Erica : Eh bien je suis là maintenant. Saches que tu peux compter sur moi comme une véritable amie.

Michael : Merci infiniment ! J'apprécie vraiment ce que vous faites pour moi madame...
Erica : Erica. Et tu peux me tutoyer, je ne dois pas avoir plus de 10 ans de plus que toi !
Michael : Merci Erica. Tu es la première personne qui me considère comme quelqu'un qui a des problèmes, et pas seulement comme un délinquant juvénile.
Erica : Parce que tu n'en est pas un ! Je le crois sincerement, Michael. Tu as juste perdu tes repères, et c'est tout à fait normal, avec ce qui t'arrive.
Michael : Je me suis quand même fait virer du lycée le mois dernier. Je sèchais les cours, je répondais mal aux profs... et je me suis battu avec une élève.
Erica : Ah... Eh, ce n'est pas grave, tu devais être dans un tel état de nerf, ça s'explique.
Michael : La fille est à l'hôpital. Je lui ai flanqué une sacrée raclée quand même ! 
Erica : Mais, tu regrettes maintenant, n'est-ce pas ?

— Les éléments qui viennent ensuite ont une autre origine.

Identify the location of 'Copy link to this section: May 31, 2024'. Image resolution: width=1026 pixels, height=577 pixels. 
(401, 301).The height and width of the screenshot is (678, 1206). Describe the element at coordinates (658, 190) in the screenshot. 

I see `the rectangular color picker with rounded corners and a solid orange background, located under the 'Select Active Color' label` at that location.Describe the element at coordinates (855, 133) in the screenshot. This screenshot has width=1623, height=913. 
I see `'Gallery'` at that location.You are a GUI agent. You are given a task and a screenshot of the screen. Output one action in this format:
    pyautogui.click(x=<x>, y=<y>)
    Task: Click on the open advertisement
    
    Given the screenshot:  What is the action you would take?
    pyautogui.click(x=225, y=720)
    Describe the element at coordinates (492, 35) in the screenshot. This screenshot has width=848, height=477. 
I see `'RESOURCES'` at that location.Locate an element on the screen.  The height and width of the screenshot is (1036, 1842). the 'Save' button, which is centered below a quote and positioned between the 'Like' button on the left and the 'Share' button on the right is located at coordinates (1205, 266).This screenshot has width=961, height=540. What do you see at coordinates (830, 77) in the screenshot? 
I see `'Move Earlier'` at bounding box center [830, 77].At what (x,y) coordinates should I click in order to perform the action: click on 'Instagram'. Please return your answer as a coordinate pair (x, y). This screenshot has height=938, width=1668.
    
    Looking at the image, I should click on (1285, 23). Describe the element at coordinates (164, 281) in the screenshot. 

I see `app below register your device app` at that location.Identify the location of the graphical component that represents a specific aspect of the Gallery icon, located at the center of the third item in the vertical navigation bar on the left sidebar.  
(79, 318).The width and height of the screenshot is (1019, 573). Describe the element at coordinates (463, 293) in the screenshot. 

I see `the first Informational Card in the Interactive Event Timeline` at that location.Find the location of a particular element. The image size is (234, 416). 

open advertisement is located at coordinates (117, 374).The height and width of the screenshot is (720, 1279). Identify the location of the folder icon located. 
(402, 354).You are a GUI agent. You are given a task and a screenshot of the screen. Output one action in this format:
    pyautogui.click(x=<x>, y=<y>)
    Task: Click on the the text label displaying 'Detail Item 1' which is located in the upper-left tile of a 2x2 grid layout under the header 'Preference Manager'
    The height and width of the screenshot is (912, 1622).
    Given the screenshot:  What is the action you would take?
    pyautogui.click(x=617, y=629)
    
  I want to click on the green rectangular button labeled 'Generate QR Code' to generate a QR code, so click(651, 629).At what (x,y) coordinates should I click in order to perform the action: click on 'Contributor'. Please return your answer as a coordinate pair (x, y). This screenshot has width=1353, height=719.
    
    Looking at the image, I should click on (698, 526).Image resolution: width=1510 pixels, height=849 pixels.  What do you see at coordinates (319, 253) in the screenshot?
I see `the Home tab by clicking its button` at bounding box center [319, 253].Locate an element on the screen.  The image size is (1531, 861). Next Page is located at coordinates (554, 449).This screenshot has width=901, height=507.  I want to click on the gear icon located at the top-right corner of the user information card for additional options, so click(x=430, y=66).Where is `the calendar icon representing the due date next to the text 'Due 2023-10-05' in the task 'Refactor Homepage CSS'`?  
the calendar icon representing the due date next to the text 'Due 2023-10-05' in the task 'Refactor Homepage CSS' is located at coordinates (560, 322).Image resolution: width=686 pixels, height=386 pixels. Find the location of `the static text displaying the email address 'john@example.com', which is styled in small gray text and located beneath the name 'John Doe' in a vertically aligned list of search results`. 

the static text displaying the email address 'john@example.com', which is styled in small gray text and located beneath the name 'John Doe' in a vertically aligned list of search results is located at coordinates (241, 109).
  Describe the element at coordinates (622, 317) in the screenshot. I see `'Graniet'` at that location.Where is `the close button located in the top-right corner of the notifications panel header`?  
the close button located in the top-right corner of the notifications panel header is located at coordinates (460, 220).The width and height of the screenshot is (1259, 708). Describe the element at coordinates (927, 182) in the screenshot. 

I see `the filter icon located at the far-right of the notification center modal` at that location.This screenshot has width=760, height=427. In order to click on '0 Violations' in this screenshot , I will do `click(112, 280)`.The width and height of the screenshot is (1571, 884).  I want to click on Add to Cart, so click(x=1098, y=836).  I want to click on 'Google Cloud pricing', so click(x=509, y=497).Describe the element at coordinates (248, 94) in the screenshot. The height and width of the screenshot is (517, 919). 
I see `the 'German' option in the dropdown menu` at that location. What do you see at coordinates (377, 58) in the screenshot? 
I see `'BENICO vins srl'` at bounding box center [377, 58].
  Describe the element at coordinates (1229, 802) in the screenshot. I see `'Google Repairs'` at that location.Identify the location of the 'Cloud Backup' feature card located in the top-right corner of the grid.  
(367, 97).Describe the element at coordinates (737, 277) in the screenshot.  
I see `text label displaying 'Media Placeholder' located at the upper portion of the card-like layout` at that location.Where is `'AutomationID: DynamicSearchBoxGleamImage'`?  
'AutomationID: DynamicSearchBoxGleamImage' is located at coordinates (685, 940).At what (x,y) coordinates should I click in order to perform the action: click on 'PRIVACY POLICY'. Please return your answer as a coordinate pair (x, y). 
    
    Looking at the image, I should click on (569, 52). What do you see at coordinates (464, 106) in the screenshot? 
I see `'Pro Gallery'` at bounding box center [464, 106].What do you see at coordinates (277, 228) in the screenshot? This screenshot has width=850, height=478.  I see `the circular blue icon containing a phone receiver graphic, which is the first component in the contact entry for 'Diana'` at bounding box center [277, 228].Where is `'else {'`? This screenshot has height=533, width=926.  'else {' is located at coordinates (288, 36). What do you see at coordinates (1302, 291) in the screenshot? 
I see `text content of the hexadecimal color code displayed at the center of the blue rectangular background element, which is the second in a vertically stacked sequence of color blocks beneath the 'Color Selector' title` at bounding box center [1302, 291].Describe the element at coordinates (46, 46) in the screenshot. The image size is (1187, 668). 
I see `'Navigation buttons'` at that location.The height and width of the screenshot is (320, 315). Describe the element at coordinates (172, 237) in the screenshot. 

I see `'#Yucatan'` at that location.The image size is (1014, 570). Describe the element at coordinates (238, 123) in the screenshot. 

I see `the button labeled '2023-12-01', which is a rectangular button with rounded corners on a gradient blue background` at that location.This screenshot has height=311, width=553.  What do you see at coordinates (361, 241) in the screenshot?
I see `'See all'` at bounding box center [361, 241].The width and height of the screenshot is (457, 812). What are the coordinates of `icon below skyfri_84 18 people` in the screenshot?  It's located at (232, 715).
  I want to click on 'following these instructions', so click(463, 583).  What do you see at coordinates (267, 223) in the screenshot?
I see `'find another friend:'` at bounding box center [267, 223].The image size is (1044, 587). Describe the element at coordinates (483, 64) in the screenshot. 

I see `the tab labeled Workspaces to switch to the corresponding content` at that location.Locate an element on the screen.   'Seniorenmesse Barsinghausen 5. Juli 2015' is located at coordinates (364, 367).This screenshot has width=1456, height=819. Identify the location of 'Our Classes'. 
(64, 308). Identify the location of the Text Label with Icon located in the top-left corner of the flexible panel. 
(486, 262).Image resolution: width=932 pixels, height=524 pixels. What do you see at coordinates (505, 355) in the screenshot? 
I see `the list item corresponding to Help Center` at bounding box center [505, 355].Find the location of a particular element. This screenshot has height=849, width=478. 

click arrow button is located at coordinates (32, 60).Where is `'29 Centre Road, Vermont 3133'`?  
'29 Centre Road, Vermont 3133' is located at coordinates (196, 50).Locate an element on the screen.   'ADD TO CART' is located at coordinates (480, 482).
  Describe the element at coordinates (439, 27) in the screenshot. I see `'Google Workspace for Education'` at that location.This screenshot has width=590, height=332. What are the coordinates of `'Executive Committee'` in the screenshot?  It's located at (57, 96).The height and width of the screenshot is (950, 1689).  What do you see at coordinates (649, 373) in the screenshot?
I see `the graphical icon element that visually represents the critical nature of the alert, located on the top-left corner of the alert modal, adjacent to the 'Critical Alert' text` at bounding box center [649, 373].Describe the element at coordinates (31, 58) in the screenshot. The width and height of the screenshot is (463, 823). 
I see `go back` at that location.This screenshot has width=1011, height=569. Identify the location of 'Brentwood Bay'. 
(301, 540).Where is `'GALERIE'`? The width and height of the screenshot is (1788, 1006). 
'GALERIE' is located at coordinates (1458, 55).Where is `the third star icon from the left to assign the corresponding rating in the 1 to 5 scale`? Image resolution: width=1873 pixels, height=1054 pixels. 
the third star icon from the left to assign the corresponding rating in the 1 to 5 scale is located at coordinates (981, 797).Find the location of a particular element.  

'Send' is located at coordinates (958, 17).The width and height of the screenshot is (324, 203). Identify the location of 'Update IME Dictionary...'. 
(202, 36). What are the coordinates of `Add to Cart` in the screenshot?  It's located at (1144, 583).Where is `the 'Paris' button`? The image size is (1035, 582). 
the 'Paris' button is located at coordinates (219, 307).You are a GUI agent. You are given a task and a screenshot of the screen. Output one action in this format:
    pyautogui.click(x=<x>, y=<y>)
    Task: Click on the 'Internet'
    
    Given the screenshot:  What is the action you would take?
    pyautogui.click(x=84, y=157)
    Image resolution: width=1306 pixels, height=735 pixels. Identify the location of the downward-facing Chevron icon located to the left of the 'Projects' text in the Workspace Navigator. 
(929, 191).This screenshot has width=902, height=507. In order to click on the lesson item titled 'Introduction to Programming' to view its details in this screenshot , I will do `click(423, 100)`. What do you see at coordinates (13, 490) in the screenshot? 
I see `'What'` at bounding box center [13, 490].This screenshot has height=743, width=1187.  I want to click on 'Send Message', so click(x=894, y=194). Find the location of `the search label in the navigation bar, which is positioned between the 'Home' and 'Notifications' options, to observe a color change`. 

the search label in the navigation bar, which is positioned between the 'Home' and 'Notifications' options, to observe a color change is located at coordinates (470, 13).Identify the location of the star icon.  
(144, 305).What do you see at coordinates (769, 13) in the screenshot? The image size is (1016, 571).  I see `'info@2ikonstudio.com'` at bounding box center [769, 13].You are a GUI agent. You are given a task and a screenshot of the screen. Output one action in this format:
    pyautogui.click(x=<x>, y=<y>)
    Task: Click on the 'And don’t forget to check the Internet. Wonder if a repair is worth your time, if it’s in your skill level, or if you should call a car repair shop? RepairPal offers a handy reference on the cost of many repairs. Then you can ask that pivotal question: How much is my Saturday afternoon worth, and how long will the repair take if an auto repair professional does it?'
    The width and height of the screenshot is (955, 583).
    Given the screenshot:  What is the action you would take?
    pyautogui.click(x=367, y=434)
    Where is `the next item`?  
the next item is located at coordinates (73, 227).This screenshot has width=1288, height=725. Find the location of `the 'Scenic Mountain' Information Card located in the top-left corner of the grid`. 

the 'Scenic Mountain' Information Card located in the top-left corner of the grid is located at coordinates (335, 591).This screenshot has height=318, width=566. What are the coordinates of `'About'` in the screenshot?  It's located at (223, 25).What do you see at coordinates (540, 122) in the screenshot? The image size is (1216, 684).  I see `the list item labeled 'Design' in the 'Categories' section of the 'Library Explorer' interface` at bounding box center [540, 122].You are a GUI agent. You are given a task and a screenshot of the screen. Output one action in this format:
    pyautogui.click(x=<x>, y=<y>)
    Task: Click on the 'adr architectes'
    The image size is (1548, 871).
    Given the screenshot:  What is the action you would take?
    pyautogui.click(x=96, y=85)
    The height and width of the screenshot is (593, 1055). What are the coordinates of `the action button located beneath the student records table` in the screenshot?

Michael : Nan ! Elle avait insinué des trucs sur ma mère... Tu comprends, je lui ai dit de se taire, mais elle a continué cette peste. Les filles de mon âge ne savent pas la fermer, faut toujours qu'elles foutent la merde. Comme si elles ne supportaient pas qu'on puisse vivre en paix ! Quand il ne se passe rien, elles cherchent les embrouilles, histoire de s'amuser. Leur vie est tellement ennuyeuse que pour se divertir, elles pourrissent celle des autres. Elles sont pathétiques. Et celle-là entre autres l'avait bien mérité, elle recommencera pas de si tôt au moins !
Erica : Eh bien... Je suis désolée Michael, tu n'as vraiment pas une vie facile. La seule chose que je puisse te dire pour te consoler, c'est qu'un jour, ça ira mieux. Viens par là...
Elle le prit dans ses bras pour le réconforter. Michael en profita pour exagérer son jeu et fit mine d'être au bord des larmes. Elle l'emmena s'assoir dans un coin au fond de la terrasse. C'en était trop pour Eyline, elle ne comprenait pas pourquoi son amie se sentait toujours obligée de sauver la veuve et l'orphelin. Elle dit à Erica qu'elle avait assez attendu, et partit un peu énervée contre son amie.
Michael avait maintenant une autre idée en tête, car ses hormones le titillaient, comme ils s'étaient rapprochés... Même si Erica avait plutôt les hanches et les fesses bien arrondies, sa poitrine rebondie compensait largement ce petit défaut, pensa-t-il. Et il se sentait inexorablement attiré par le parfum de sa peau, si douce. Dès lors, il n'eut plus qu'un objectif à l'esprit : que cette femme lui fasse découvrir des plaisirs inconnus...

"En plus, c'est une vraie femme, elle a de l'expérience, pas comme les gamines du lycée ! Je suis sûr qu'elle sait y faire, grrrrr !!", pensa-t-il, tout émoustillé à cette idée. Son désir ne cessait de croître, et il avait du mal à se contenir. Mais il essayait de garder son calme, malgré ce qu'il ressentait, et tentait de rester naturel en se rapprochant tout doucement de l'objet de sa conquète...
Erica, naïve, ne se doutait de rien. Jusqu'à ce que Michael, n'y tenant plus, se laissa emporter par ses pulsions.